Part of Series
He’s the VP of the club, and he has no time for romance, but his past is about to catch up with him… Thea: He's the most aggravating man I've ever met, and now I have to see him all the time? I’m not sure we’ll survive it. I worked hard to prove him wrong, then even harder to forget him, but fate had other plans. Sniper, the Devil's Soldiers MC’s Vice-President, is just as I remember—bossy, irritating, and far too sexy for my peace of mind. So why can’t I stay away? Why do I let him push my buttons and make me want him even more than before? And with the dangers brewing in the club, why am I not running the other way? Sniper: Athena Sutton was supposed to be a memory—a sassy officer who used to drive me crazy. But now she’s back, and that sharp mouth of hers hasn’t softened. I should be focused on the Russians threatening to drive us out of town, but I’m drawn to her, to the secrets she’s hiding. She’s too young for me, I know that. But now she's caught up in our club’s danger, and I’m starting to realize there’s nothing I won’t do to keep her safe. *This series has a continuing story arc that moves through each book.
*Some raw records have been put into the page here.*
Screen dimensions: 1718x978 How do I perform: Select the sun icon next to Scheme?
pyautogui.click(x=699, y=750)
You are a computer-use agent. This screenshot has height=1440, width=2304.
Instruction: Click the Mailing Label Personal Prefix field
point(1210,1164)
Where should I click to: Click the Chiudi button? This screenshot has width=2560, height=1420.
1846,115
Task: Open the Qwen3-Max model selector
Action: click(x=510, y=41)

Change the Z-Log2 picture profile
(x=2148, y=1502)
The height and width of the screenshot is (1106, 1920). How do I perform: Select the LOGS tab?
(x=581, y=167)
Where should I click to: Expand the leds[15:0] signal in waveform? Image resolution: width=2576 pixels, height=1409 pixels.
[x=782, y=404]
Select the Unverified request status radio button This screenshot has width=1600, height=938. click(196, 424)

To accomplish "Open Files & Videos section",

It is highly recommended that you start reading at book 1, The Devil's Goddess for the best reading enjoyment.
Author

I live in New Brunswick, Canada with my husband and our two dogs, Remi and Sako (pronounced Say-co). When I’m not writing, I’m playing fetch with the dogs, talking to my parents for endless amounts of hours, annoying the crap out of my husband, or just enjoying life with my friends. Writing has been a part of my life since I was about 12. I started out just writing short stories or silly knock-offs of my favorite shows or movies. Soon, though, I realized just how much I loved to write. How often my mind would wander and think of characters and where they could go. They became real to me, and I would start to write. I used to fill up notebooks and pads of paper when I got an idea. It would be an obsession, almost, to get on paper. Then, when I was old enough to have a computer, I started there. Now, I’m 28 years old and I finally hit that button. The one that I’ve thought about it over and over again for the past 16 years. There is no greater joy, or fear, at realizing you’ve just accomplished something that you’ve wanted to do for so very long. That is my greatest accomplishment and I look forward to hitting that button on many more.